EXERCISES TO COMPLETE:
A. The column below is about lessons learned since high school. List each of its numbered realizations about high school, summarizing each in a few words.
B. Use the column below on lessons learned since high school to answer these:
(i) Where is the get-together the writer will probably attend being held?
(ii) In what year did the message from the old high school friend arrive?
(iii) Which school and class does the closing line address?

PASSAGE SHOWN:
····················
Natlia Naman Temesgen: Lessons learned since high school

June 7, 2014 

Today is the last day I can buy tickets to my 10-year high school reunion party. I'm not going to spend a small fortune on a reboot of prom, but I will probably attend the get-together at Lakebottom Park being held earlier that day.

I'm eager to catch up with old classmates, but also anxious. So much has changed since high school -- and not just my new family or hairstyle.

When I remember my younger self, I am not always pleased. I was ambitious, but uninhibited and sometimes reckless. I was loving, but often too self-interested to be considerate. I was slower to forgive, more easily hurt. And while I have matured since high school and more closely resemble the type of woman I aspire to be, seeing those old faces will remind me that I am still Natalia of 2004 in many minds and memories. I hope more memories were good than bad, but I will come prepared to clarify some ancient histories.

I remember receiving a message from an old high school friend with whom I had fallen out of touch. We became friends our freshman year, but by senior year some silly boy drama had caused a rift between us. The message came in 2012, seemingly out of the blue. She wrote to apologize for the way she acted all those years ago, mentioning that looking back on it she is appalled by how childish she was.

I'd long assumed we'd never talk about it again; almost pretend it never happened, as we continued to stay passively connected through social media. But once I read that message, I quickly forgave her and apologized for my own selfish, immature ways.

It was a special moment in which we acknowledged that even though we no longer connect with some of the actions we took as teens, we still appreciate the repercussions they had and take responsibility for our younger, not-fully-realized selves. I applaud her for taking that initiative and strive to follow her lead.

A few realizations about high school over the past decade:

1. High school is not Disney World. You are likely to encounter these people again after you leave. Conduct yourself accordingly.

2. Hormones are spiking, brain structure and circuitry is reforming, and -- according to Harvard Medical School surveys -- everyday unhappiness is at its peak in late adoles

cence. This is a tough time for everybody, not just you. Try to put that in perspective when you wish ill on your short-term enemies.

3. Try to practice the golden rule and treat others with kindness. A smile or kind word may be the birth of a lifelong friendship, the bridge to a strong business relationship years in the future, or the boost someone needs to simply hang on another day.

4. Finally, don't underestimate the power of an apology. They can be tough to offer no matter your age, but they are a balm to the giver and recipient.

See you soon, Columbus High c/o '04.
····················
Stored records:
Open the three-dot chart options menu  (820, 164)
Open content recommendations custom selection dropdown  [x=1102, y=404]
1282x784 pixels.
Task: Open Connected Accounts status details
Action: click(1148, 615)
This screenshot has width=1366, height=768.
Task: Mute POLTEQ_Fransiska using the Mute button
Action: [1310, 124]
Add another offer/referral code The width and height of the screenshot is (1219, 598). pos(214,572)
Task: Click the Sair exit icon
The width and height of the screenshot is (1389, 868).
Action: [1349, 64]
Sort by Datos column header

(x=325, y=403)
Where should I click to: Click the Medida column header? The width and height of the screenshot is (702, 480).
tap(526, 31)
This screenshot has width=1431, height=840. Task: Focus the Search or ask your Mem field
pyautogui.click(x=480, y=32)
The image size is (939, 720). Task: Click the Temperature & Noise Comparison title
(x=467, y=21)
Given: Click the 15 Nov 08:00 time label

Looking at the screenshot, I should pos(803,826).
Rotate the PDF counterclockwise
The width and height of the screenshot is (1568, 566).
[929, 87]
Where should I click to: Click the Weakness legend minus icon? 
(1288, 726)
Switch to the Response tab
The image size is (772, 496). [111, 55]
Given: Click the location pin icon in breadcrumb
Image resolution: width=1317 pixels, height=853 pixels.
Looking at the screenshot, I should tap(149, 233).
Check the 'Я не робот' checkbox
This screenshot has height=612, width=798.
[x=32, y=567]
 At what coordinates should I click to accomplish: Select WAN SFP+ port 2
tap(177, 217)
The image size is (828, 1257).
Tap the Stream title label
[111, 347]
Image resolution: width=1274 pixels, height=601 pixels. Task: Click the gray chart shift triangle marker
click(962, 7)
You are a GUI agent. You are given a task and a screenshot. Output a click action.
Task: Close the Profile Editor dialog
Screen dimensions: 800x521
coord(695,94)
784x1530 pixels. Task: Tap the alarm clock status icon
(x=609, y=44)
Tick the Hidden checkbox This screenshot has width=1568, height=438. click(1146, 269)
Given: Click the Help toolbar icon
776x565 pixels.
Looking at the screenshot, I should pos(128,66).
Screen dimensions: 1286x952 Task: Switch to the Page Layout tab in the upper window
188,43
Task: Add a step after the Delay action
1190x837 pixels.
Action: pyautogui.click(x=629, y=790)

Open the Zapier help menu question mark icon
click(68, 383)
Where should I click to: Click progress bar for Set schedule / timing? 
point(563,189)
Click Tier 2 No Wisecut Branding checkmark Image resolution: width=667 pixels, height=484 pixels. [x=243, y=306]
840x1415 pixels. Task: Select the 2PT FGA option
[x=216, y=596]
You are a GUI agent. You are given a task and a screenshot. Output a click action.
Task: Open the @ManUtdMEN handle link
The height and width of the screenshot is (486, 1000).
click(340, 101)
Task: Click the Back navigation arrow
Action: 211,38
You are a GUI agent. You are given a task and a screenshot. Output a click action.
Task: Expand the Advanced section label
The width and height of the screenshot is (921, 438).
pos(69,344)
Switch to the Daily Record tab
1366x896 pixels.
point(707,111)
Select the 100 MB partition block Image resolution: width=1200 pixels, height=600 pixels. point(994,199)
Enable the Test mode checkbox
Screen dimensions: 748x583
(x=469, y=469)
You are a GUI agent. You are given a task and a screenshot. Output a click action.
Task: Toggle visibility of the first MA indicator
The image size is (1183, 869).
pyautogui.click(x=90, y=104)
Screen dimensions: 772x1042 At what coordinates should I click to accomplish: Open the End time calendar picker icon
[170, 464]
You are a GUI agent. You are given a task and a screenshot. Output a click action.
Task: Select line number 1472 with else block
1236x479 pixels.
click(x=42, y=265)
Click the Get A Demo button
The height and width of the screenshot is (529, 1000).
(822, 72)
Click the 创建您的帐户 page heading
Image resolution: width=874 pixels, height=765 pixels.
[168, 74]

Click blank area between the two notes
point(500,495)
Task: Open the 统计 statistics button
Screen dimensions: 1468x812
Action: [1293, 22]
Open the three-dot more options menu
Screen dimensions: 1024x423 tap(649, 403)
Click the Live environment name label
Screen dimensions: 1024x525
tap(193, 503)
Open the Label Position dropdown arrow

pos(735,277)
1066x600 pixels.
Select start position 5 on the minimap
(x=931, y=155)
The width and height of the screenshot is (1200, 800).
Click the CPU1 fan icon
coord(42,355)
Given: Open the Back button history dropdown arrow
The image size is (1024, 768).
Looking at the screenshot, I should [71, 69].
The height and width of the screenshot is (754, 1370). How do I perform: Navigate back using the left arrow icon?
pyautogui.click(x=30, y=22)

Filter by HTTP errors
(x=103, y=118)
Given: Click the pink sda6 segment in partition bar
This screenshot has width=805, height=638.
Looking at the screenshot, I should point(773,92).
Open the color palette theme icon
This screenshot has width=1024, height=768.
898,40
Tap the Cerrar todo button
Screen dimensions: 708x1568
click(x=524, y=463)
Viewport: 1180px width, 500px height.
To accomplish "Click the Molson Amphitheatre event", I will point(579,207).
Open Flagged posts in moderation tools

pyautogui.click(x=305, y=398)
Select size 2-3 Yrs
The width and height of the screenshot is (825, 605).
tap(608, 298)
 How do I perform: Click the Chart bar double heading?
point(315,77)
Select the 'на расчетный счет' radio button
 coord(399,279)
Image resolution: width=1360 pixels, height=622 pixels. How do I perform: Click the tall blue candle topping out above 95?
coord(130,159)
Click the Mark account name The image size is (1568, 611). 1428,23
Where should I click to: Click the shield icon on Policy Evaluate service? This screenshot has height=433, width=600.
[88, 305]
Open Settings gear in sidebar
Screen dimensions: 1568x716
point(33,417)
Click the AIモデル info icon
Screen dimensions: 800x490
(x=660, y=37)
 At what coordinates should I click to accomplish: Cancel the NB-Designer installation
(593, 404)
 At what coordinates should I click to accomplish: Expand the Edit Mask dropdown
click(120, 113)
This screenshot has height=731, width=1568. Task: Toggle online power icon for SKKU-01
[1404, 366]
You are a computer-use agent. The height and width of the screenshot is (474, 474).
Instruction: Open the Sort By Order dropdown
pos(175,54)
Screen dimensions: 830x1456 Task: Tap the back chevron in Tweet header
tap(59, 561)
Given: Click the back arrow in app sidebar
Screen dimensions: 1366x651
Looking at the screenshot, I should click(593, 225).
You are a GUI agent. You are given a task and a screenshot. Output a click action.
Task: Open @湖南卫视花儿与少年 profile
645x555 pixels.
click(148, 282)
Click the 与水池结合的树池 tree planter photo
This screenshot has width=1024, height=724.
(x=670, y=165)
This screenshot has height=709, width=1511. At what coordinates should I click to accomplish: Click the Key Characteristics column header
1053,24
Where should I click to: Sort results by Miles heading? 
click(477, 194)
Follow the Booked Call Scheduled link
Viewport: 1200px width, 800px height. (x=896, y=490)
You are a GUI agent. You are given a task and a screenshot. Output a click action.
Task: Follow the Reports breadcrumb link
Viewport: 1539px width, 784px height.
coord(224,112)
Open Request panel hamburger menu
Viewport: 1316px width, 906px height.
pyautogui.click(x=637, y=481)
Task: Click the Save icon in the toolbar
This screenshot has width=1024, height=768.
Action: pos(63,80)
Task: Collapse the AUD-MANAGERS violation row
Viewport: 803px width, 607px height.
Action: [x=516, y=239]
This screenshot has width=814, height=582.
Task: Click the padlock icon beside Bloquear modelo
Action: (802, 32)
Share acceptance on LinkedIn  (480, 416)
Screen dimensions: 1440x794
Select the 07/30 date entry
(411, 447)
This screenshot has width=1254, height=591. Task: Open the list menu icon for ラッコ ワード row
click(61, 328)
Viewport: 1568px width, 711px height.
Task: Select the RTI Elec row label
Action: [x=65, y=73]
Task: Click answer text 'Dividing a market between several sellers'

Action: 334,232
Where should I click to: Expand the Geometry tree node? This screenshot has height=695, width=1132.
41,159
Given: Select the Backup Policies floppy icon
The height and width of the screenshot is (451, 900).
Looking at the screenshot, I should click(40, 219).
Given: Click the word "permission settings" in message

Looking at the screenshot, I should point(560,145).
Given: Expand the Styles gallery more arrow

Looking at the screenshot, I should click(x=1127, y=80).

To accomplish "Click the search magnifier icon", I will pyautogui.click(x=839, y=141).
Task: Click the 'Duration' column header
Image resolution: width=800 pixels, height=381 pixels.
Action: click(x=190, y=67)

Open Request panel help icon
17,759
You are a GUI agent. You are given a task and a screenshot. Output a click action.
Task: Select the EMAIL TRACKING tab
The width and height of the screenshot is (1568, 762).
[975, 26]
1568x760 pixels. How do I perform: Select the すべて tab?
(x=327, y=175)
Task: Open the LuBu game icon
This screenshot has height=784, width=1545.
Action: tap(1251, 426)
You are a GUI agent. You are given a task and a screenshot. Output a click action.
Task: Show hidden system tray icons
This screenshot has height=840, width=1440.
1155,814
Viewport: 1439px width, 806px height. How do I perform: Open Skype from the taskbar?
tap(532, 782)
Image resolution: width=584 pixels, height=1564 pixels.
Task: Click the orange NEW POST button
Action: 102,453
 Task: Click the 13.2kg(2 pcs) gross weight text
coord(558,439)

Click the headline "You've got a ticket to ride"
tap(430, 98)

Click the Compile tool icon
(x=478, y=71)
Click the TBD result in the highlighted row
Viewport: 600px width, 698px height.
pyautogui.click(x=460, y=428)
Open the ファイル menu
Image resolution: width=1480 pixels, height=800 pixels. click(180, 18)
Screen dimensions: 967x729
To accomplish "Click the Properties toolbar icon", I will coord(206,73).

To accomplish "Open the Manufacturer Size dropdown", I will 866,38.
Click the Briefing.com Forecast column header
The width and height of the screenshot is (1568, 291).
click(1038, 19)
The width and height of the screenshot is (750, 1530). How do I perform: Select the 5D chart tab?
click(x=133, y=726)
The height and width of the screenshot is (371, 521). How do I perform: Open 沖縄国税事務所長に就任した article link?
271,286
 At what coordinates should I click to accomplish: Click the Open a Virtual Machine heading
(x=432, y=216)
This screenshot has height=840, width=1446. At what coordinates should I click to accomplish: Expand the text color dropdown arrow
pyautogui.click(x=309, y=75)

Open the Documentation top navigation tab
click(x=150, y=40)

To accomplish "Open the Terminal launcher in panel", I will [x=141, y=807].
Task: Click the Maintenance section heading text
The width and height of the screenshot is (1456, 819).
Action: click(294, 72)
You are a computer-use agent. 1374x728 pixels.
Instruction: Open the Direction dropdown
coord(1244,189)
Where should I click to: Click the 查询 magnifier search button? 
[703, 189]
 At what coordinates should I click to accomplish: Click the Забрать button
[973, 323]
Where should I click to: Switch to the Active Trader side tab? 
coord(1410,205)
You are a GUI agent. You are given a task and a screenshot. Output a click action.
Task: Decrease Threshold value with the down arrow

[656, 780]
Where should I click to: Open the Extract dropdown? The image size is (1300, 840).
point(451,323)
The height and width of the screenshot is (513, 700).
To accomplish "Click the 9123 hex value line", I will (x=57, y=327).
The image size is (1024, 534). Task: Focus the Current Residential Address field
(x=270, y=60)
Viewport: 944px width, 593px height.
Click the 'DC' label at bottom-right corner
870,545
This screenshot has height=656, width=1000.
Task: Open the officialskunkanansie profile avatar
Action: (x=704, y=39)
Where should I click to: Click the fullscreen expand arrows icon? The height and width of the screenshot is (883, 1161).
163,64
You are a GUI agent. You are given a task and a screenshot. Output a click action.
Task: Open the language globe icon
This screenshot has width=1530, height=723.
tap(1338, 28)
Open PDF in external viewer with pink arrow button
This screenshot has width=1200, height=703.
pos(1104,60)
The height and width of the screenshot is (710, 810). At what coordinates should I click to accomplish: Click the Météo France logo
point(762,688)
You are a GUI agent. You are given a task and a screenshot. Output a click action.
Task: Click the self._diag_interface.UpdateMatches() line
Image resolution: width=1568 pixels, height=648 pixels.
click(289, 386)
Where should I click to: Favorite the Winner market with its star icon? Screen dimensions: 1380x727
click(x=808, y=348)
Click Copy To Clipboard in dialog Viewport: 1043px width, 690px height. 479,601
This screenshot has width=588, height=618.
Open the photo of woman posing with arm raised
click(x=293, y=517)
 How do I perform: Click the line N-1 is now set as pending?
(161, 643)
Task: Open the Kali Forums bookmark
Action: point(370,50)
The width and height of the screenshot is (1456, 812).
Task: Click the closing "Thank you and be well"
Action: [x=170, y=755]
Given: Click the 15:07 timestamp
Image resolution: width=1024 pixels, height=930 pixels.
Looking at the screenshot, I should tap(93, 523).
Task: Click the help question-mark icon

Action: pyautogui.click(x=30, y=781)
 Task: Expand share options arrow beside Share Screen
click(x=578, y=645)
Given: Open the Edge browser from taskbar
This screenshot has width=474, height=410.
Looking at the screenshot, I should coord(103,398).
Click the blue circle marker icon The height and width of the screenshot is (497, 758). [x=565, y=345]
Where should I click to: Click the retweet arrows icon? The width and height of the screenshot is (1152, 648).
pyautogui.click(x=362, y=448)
····················
ANSWERS BY TASK:
A.
1. High school is not Disney World: you will likely meet these people again, so conduct yourself accordingly.
2. Late adolescence is a tough time for everybody, so keep that in perspective before wishing ill on short-term enemies.
3. Practice the golden rule and treat others with kindness.
4. Don't underestimate the power of an apology.

B.
(i) Lakebottom Park
(ii) 2012
(iii) Columbus High, class of '04